I didn't mean to suggest that Conservatives were the only ones selling books. I am suggesting that these radio talk show hosts have a big influence. There is no doubt that Rush Limbaugh will be in the History books and his influence will be discussed. Al Franken on the other hand I doubt will be a blip on the radar in the history books. There is just no doubt that radio has played a huge political role in the US in the last 8-10 years.


----------



## MacDoc (Nov 3, 2001)

Your *talk radio media* is very right wing - Fox is as well - the rest quite left for the US - middle for Canada. PBS being furthest over and an admirable institution from a Canadian viewpoint.
It was funny watching CNN trying to make nice at the Republican convention. 

We've got our right wing wanks up here as well - just pick up a Toronto Sun.


----------



## MacNutt (Jan 16, 2002)

Just saw a short news piece about an NDP MP who is warning Paul Martin that he might just find this wednesday's budget defeated in the House of Commons.

That would, if I'm not mistaken, cause the minority government to fall. Would it not?

Interesting times.


----------



## used to be jwoodget (Aug 22, 2002)

Yes it would. Bet you it doesn't happen. For one, the Conservatives DO NOT want an election now. The PQ and NDP probably wouldn't mind.

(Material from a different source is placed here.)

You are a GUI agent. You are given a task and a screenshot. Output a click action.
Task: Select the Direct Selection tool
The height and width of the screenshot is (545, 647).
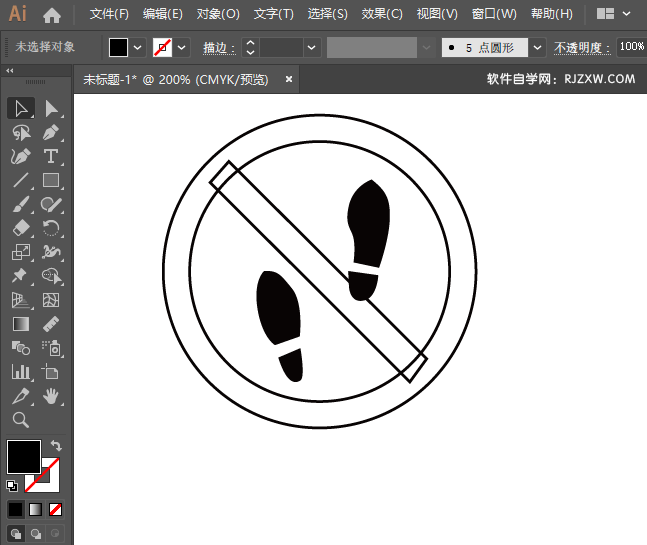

FWIW, if the budget is defeated, this country will be a major limbo. It would be irresponsible to cause the government to fall on this issue. Much better to call a vote of no confidence. That way, you don't jeopardize about 50,000 jobs (that are dependent on extension of programs in the Budget).


----------



## PosterBoy (Jan 22, 2002)

MacNutt said:


> That would, if I'm not mistaken, cause the minority government to fall. Would it not?


Not exactly. It would allow the opposition to put forward a motion of no confidence, though, which could bring down the government.


----------



## used to be jwoodget (Aug 22, 2002)

I'm no study in parliamentary protocol PosterBoy, but a defeat of the Budget is, I think, equivalent to a vote of no-confidence. This article seems to agree. Perhaps a defeat of the Budget automatically triggers a vote of no confidence? But what if the government won that but failed to approve a Budget?


----------



## MacNutt (Jan 16, 2002)

Near as I can tell from the article I saw...it would be the _NDP_, and not the Conservatives, who would be actively attempting to defeat this upcoming Federal budget. Harper has said nothing publicly about it at all.

The Liberals need every single one of their own party votes, plus ALL of the NDP votes, just to approach a slim majority on a parliamentary vote. And they now have a couple of wild cards to deal with as well.

1)-Chuck Cadman, a BC independant who has always been a Conservative by nature.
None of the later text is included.